Simplified configuration schemas
We are still using a modular, programmatic approach to configuration, but have switched to using a Config
base class which uses the Pydantic library. This allows us to define configuration schemas in a declarative fashion, and let the underlying library handle serialization, deserialization, and validation. In addition, this has allowed us to DRY up the configuration code, eliminate the use of Protobufs, and represent configuration from plugins in the same fashion as built-in functionality. To see the difference, compare the configuration code for ChipClassificationLabelSource
in 0.11 (label_source.proto and chip_classification_label_source_config.py), and in 0.12 (chip_classification_label_source_config.py).
Abstracted out pipelines
Raster Vision includes functionality for running computational pipelines in local and remote environments, but previously, this functionality was tightly coupled with the “domain logic” of machine learning on earth observation data in the Experiment
abstraction. This made it more difficult to add and modify commands, as well as use this functionality in other projects. In this release, we factored out the experiment running code into a separate rastervision.pipeline
package, which contains a Pipeline
class and can be used for defining, configuring, customizing, and running sequences of commands in parallel and using a mixture of CPUs and GPUs.

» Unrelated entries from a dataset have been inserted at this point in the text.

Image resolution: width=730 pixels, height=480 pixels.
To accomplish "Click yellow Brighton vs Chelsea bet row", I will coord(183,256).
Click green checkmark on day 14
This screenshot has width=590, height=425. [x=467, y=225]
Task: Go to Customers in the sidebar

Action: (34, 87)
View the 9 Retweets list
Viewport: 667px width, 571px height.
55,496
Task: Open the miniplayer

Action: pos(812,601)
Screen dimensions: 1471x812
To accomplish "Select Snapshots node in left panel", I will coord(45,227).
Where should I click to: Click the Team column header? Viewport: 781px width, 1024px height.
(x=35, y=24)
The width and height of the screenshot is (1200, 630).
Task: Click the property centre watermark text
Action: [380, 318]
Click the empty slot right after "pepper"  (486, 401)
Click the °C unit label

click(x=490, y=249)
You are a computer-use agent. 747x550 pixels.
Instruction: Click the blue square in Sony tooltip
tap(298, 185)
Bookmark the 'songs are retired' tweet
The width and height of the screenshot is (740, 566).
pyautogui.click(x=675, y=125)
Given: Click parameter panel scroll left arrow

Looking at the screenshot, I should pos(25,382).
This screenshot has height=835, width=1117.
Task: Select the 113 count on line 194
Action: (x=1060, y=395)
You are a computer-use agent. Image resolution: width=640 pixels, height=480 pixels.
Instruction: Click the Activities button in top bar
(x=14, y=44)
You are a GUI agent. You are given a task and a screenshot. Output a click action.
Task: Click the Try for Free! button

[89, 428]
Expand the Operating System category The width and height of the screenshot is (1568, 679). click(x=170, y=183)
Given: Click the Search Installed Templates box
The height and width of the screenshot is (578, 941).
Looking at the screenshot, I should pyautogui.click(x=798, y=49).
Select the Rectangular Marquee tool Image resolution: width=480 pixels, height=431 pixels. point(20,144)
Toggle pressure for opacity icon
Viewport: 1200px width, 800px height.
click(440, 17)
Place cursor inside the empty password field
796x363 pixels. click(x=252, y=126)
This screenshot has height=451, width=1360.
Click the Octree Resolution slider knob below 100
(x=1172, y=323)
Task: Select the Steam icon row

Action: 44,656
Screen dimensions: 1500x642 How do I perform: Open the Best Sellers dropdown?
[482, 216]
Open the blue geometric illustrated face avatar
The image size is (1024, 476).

Reorganization into plugins
The rest of Raster Vision is now written as a set of optional plugins that have Pipelines
which implement the “domain logic” of machine learning on geospatial data. Implementing everything as optional (pip
installable) plugins makes it easier to install subsets of Raster Vision functionality, eliminates separate code paths for built-in and plugin functionality, and provides (de facto) examples of how to write plugins. The figure below shows the packages, the dependencies between them, and important base classes within each package.
More flexible PyTorch backends
Our previous 0.10 release added backends using PyTorch and torchvision for chip classification, semantic segmentation, and object detection. In this release, we removed the Tensorflow backends and abstracted out the common code for training models into a flexible Learner
base class with subclasses for each of the computer vision tasks. This code is in the rastervision.pytorch_learner
plugin, and is used by the Backends
in rastervision.pytorch_backend
. By decoupling Backends
and Learners
, it is now easier to write arbitrary Pipelines
and new Backends
that reuse the core model training code, which can be customized by overriding methods such as build_model
.
Future work
In the future, we plan on adding the ability to read and write datasets in STAC format using the label extension. This will facilitate integration with other tools such as Azavea’s GroundWork labeling app. We also plan on adding the ability to train models on multi-band imagery, rather than having to pick a subset of three bands. The fact that our Backends
now share most of their code, and directly use the torch
and torchvision
libraries without any other intermediaries will make implementing this feature much easier.